• _TASK INSTRUCTIONS_: Each line from the one with "Question2Answer (744, 1152)" through the last line of the records must be output exactly, both ends included.
**** DATASET
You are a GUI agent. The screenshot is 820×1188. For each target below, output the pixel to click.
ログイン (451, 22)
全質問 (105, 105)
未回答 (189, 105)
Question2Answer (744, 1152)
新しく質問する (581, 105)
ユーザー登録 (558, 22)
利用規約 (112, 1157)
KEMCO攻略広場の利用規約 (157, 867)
********
• _RESULT BELOW_:
Question2Answer (744, 1152)
新しく質問する (581, 105)
ユーザー登録 (558, 22)
利用規約 (112, 1157)
KEMCO攻略広場の利用規約 (157, 867)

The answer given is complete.